Post-crisis imaginaries in the time of direct-acting antiviral hepatitis C treatment

Until the recent introduction of direct-acting antiviral (DAA) medications, the only available hepatitis C treatments were lengthy and onerous interferon-based therapies, with relatively weak success rates. While experiences of interferon-based treatment have been well documented, there is a need to better understand how the experiences of the ‘old’ treatments shape contemporary treatment experiences. This article uses the concept of ‘post-crisis’ developed in critical scholarship on HIV/AIDS, and recent theorisations of ‘curative time’, to explore the relationship between contemporary treatment experiences and the legacies of interferon-based therapies. In mobilising these concepts, we trouble linear temporal logics that take for granted distinctions between the past and present, old and new, and cure and post-cure, and draw attention to the fluidity of time and the overlapping co-constitutive terrains of meaning that shape treatment experiences.
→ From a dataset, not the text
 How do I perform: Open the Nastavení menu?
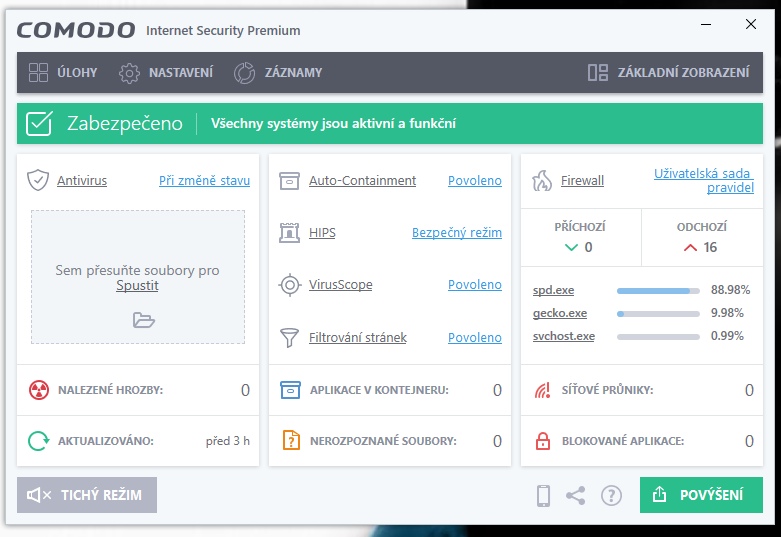[x=165, y=72]
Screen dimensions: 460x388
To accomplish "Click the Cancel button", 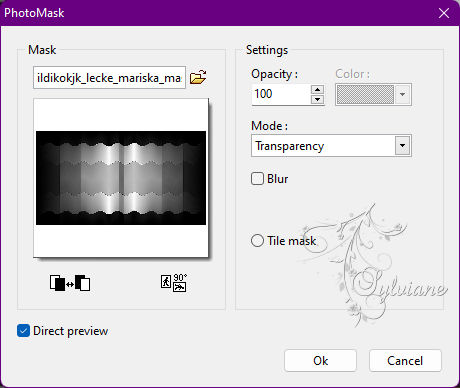I will 405,360.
Drawing on 50 interviews with people affected by hepatitis C, we argue that the curative imaginary of DAA treatments – that is, the temporal framing applied to hepatitis C in which cure is expected and assumed – is shaped by the logic of crisis. Here, knowledge of and the possibilities for the new treatments and living with hepatitis C remain tethered to crisis accounts of interferon. Unlike HIV/AIDS, in which the disease itself was figured as crisis, many participants described interferon-based treatments as the crisis: as worse than living with hepatitis C. While the new treatments were widely described as simple and easy, we argue that treatment is not so straightforward and that the crisis/post-crisis relation is central to this complexity. We conclude by considering the significance of these post-crisis enactments for understanding the recent plateauing of DAA treatment uptake, and reflect on how post-crisis futures of hepatitis C ‘cure’ need to address the ongoing constitutive effects of interferon-based treatments.